* _EXERCISE REQUIREMENTS_
Copy exactly. Begin with the line that contains "This screenshot has width=734, height=401." and stop after the last line of the records.

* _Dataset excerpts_
════════════════════

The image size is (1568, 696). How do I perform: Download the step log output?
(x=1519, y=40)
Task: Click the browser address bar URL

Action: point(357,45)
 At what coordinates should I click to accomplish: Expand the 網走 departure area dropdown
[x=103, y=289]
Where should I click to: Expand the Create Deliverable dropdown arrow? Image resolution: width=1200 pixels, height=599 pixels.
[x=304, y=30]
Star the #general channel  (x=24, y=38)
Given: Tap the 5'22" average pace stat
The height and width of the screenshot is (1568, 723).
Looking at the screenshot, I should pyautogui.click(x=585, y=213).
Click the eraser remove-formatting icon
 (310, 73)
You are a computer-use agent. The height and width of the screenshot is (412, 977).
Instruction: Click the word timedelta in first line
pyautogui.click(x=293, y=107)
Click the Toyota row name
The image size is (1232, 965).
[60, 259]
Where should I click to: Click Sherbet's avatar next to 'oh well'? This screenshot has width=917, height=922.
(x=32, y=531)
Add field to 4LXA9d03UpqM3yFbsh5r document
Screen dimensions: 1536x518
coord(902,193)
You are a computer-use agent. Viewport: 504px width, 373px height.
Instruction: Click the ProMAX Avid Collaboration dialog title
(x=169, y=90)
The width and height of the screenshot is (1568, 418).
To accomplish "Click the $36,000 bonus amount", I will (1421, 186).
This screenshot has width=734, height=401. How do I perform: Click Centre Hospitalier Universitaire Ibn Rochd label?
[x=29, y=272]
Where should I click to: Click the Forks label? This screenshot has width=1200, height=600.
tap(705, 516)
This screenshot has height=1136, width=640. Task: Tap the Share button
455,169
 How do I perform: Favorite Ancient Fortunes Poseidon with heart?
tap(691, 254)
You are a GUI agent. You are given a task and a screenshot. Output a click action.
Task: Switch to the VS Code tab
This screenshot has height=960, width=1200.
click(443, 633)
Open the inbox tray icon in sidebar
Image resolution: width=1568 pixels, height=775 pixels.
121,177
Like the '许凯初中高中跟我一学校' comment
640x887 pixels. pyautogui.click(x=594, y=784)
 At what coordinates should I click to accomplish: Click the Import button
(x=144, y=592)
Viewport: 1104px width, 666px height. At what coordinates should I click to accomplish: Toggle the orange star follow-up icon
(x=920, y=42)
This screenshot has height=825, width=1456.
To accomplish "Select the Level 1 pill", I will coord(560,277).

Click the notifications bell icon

════════════════════

* _TASK ANSWER_
This screenshot has width=734, height=401. How do I perform: Click Centre Hospitalier Universitaire Ibn Rochd label?
[x=29, y=272]
Where should I click to: Click the Forks label? This screenshot has width=1200, height=600.
tap(705, 516)
This screenshot has height=1136, width=640. Task: Tap the Share button
455,169
 How do I perform: Favorite Ancient Fortunes Poseidon with heart?
tap(691, 254)
You are a GUI agent. You are given a task and a screenshot. Output a click action.
Task: Switch to the VS Code tab
This screenshot has height=960, width=1200.
click(443, 633)
Open the inbox tray icon in sidebar
Image resolution: width=1568 pixels, height=775 pixels.
121,177
Like the '许凯初中高中跟我一学校' comment
640x887 pixels. pyautogui.click(x=594, y=784)
 At what coordinates should I click to accomplish: Click the Import button
(x=144, y=592)
Viewport: 1104px width, 666px height. At what coordinates should I click to accomplish: Toggle the orange star follow-up icon
(x=920, y=42)
This screenshot has height=825, width=1456.
To accomplish "Select the Level 1 pill", I will coord(560,277).

Click the notifications bell icon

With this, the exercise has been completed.